Hi dpryan Thanks for the reply. The output is from cuffdiff, the gene_exp.diff file. I put the same question on seqanswers http://seqanswers.com/forums/showthread.php?t=33733&highlight=Lizex . Cufflinks editors did respond at all to the question I send them. From the entire experiment i.e. five time points (control and treatment) I got 3645 significant transcripts (yes in gene_exp.diff file). From these only 34 i.e. 0.9% have an expression value. I agree with you that there will be genes and transcripts with no expression but to see so 0.9% of transcripts with an expression value from an entire experiment, is that normal. How do I address this situation where I have 0 expression in one group and expression in another group?
That does sound a bit off. I actually wonder if some of your libraries are just crap (it happens). It'd be helpful to know the actual nature of the experiment, as 3645 DE genes could either be a reasonable number or way too many. Also, you might open your BAM files in IGV or another browser and just see if these calls seem reasonable given the data you have.

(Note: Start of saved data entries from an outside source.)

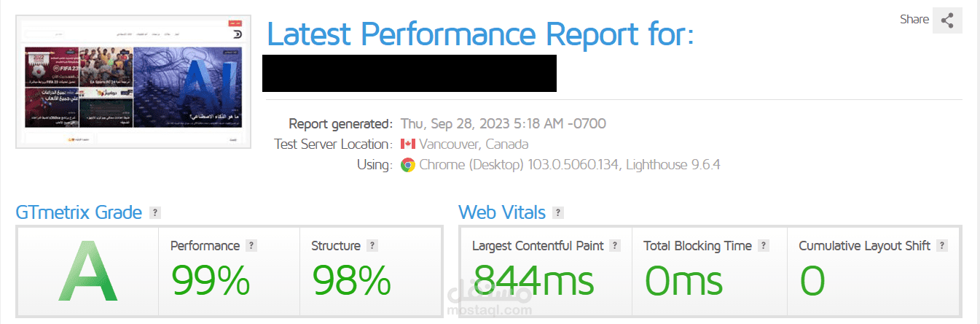The image size is (980, 324).
Task: Click help icon for Cumulative Layout Shift
Action: click(942, 246)
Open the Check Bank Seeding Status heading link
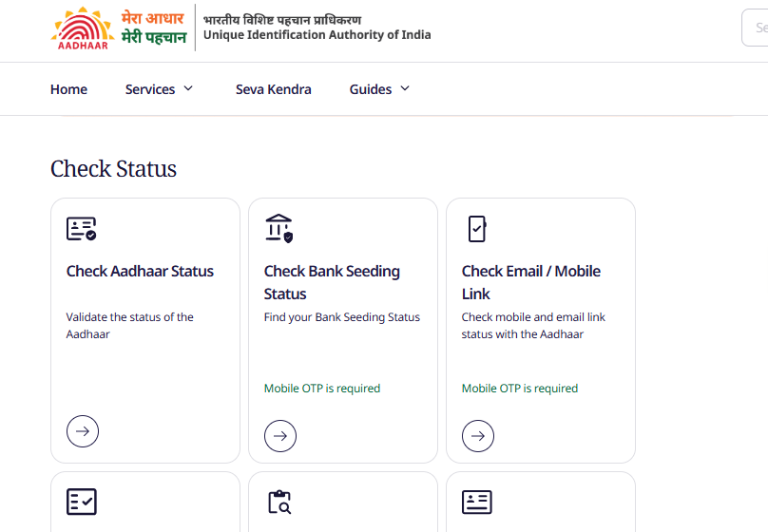The width and height of the screenshot is (768, 532). point(332,282)
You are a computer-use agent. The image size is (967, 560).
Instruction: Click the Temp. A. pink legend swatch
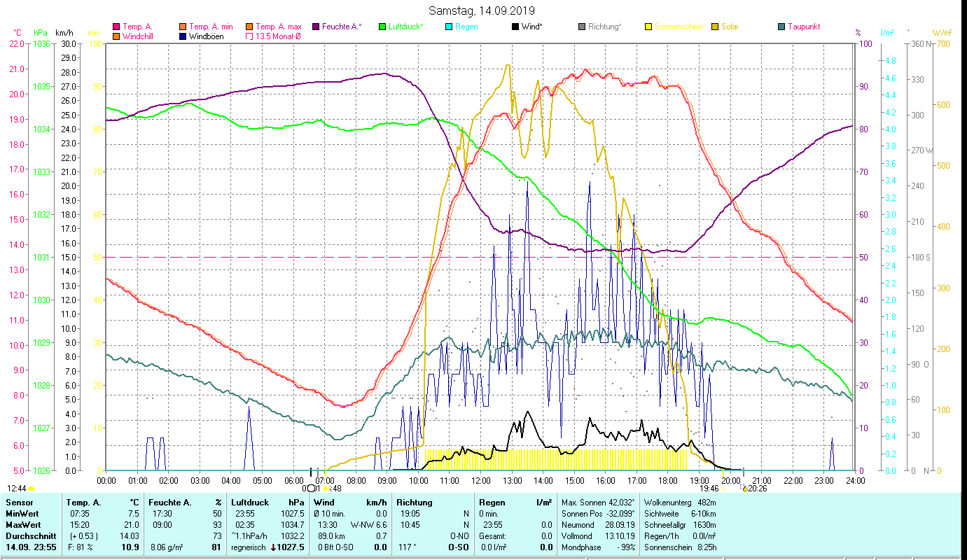pyautogui.click(x=116, y=27)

Thanks I'll look into these.
If you are looking for why you are getting those values I can't help but I can explain you what does "nan" and "inf" mean? inf - infinite and you will only see it in the column representing fold change. If the denominator sample has zero expression for the gene then the fold change will be inf. nan- "not a number" tag will appear in test statistics column because the test statistics was either infinity or -infinity or something that was not a number. i dont know how they calculate the test statistics and what are the possible values for it.
EDITED -to make it more clear
Thanks for the reply.
There were a few typos so i edited it. Nth substantial.